> **About this task**: Return each line of the records below in which the string "computer" turns up.
── Data shown ──
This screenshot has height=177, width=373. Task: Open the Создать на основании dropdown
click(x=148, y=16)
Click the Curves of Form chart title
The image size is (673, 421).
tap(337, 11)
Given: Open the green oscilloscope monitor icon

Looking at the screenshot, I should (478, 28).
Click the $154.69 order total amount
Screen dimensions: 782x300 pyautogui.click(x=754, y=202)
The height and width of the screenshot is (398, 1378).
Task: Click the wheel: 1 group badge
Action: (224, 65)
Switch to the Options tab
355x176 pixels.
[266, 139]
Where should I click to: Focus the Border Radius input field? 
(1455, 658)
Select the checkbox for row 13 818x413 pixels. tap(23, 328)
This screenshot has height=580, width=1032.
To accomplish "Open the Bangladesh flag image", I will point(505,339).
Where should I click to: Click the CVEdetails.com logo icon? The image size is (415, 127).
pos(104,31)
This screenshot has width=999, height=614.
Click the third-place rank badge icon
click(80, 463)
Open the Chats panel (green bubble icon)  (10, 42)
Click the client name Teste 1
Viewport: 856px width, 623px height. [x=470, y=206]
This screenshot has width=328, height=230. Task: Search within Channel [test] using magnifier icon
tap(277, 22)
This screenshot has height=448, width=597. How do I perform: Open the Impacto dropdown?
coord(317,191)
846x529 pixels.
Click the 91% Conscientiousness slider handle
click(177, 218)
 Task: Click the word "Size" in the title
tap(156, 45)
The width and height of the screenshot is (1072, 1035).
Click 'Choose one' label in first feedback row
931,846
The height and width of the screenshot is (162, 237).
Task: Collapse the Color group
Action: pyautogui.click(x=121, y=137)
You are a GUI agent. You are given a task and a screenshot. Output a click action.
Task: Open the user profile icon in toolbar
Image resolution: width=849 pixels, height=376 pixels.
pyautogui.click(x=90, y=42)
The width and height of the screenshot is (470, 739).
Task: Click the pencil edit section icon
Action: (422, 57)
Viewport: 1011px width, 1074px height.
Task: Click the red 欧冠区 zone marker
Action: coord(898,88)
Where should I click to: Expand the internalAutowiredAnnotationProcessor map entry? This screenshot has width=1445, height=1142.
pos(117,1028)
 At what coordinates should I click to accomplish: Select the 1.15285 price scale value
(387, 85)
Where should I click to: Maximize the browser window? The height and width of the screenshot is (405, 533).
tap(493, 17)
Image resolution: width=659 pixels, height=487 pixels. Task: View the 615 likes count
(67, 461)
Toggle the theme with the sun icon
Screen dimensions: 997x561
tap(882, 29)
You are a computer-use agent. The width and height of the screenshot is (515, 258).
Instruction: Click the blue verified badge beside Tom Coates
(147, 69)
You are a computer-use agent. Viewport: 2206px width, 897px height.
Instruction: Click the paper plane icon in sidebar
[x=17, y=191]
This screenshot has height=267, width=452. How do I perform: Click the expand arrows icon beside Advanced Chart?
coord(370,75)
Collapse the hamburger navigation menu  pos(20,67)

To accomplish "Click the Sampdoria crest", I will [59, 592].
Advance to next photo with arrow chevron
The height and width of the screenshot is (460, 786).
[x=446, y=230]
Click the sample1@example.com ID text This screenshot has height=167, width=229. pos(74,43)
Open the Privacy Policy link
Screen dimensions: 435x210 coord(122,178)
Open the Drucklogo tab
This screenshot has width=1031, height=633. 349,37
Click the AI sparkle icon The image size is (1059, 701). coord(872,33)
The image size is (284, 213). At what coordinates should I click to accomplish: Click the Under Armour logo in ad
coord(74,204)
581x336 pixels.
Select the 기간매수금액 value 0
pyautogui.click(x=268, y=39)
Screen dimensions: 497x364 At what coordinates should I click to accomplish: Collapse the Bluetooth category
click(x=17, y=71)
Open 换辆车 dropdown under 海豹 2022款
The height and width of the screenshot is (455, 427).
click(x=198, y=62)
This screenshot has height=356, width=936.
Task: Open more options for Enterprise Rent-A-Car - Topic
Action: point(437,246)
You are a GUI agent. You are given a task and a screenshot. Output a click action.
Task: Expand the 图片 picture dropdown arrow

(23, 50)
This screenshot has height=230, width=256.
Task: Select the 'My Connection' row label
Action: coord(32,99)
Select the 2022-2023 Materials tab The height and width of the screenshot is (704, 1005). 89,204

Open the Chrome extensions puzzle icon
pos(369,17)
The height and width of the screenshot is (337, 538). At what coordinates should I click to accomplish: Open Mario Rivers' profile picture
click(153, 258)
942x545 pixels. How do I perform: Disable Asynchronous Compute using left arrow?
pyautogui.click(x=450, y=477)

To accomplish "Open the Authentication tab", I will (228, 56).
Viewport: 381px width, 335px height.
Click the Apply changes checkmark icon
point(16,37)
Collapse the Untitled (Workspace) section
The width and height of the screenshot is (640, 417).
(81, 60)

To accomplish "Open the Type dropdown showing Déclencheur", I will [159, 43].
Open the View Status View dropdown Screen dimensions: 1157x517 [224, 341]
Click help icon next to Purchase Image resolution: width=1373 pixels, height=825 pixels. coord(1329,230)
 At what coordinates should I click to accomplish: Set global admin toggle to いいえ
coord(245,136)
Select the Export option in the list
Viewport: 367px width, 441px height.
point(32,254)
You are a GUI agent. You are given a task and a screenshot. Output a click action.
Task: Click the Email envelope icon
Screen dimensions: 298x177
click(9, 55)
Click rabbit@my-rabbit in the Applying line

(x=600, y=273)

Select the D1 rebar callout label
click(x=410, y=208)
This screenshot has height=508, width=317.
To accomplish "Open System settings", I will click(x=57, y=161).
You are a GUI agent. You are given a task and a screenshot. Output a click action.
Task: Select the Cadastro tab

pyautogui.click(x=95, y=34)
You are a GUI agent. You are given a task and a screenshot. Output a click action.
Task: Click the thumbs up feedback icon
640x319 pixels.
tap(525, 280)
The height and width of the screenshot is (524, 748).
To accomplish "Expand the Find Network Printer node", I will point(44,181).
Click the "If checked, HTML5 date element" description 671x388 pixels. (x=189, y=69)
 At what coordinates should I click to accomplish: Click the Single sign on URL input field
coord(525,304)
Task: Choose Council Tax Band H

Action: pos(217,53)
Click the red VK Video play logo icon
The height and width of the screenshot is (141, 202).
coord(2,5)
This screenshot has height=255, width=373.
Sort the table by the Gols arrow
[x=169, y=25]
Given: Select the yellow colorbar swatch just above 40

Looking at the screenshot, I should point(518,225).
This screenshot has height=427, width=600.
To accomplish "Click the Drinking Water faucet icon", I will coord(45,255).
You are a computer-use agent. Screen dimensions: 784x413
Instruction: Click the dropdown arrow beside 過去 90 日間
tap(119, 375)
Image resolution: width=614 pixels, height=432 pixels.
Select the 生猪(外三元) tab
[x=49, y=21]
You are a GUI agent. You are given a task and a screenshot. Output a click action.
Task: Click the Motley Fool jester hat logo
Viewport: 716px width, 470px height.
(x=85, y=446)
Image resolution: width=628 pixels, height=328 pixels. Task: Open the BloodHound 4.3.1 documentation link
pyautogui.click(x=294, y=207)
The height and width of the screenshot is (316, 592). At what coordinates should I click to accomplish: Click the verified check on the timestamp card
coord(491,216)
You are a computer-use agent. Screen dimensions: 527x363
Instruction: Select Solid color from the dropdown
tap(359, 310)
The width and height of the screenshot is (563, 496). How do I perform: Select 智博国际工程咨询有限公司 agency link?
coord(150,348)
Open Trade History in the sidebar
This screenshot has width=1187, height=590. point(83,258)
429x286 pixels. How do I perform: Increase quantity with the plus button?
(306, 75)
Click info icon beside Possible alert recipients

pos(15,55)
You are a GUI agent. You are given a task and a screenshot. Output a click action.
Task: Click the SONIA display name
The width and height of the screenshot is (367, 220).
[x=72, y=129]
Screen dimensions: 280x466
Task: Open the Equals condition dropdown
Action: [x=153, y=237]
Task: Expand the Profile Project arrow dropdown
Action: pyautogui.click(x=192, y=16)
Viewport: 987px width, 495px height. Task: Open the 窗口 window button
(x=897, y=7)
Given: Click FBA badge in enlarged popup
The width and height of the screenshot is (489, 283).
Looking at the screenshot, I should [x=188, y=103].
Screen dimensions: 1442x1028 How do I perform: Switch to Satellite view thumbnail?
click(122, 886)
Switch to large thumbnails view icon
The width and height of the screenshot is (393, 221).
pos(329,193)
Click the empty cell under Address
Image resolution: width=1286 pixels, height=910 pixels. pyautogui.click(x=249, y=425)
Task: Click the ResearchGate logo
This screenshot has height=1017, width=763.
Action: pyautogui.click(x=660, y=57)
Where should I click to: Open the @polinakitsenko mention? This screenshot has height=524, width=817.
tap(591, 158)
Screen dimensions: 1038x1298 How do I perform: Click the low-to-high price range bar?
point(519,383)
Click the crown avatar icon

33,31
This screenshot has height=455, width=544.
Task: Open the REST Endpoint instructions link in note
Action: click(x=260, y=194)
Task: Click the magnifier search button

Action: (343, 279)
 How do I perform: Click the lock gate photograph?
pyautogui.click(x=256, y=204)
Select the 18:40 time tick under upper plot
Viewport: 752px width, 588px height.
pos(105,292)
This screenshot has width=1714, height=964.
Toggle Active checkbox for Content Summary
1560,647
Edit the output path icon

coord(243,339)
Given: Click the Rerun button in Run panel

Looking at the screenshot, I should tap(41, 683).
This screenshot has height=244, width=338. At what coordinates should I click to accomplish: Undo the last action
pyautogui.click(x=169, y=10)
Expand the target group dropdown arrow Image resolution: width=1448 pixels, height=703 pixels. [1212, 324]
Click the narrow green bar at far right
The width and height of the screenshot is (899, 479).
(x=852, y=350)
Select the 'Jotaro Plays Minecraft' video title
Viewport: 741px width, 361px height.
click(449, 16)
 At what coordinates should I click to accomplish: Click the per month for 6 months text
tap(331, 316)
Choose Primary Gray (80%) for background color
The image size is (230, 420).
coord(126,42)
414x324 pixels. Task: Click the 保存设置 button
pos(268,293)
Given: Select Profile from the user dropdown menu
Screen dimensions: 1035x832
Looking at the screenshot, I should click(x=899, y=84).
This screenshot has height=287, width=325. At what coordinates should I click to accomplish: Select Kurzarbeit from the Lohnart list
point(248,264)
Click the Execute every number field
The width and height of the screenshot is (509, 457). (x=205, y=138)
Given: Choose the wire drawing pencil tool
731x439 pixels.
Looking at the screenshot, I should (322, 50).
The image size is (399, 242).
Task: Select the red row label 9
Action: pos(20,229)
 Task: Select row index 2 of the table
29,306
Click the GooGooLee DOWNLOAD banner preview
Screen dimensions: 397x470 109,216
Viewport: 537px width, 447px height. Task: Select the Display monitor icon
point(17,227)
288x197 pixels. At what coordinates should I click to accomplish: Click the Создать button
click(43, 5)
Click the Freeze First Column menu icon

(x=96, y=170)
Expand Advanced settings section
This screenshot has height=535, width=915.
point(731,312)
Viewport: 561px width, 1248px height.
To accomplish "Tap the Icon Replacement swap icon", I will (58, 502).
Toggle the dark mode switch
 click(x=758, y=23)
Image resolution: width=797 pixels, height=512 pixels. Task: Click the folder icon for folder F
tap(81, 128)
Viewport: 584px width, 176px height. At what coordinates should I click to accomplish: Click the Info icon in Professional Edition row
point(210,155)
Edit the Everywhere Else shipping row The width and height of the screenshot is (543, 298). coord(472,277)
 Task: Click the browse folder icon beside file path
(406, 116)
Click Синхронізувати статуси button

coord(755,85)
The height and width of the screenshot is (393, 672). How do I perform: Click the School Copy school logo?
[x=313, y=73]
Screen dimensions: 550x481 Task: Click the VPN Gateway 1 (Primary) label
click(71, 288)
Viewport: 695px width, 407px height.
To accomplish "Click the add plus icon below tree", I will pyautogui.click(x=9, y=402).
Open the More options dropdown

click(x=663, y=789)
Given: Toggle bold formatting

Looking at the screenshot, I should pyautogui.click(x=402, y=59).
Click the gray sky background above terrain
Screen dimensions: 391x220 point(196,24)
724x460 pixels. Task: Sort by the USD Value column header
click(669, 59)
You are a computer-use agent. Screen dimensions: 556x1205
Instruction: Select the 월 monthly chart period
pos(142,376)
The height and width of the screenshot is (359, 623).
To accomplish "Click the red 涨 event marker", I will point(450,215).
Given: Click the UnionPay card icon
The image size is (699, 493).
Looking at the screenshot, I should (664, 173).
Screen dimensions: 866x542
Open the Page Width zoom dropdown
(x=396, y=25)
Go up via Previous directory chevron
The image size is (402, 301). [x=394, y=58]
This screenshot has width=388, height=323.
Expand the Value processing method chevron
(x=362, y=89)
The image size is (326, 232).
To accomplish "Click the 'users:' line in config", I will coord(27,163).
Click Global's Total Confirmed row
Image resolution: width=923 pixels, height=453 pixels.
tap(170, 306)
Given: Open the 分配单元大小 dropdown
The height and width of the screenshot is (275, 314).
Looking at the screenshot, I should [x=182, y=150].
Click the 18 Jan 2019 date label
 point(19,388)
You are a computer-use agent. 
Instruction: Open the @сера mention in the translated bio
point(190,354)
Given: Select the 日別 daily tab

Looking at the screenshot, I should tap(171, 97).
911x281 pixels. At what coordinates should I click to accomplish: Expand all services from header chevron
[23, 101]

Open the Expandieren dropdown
───
> **Response to the task**:
You are a computer-use agent. The width and height of the screenshot is (515, 258).
You are a computer-use agent. Viewport: 2206px width, 897px height.
You are a computer-use agent. Screen dimensions: 784x413
You are a computer-use agent. Screen dimensions: 527x363
You are a computer-use agent. Screen dimensions: 556x1205
You are a computer-use agent. 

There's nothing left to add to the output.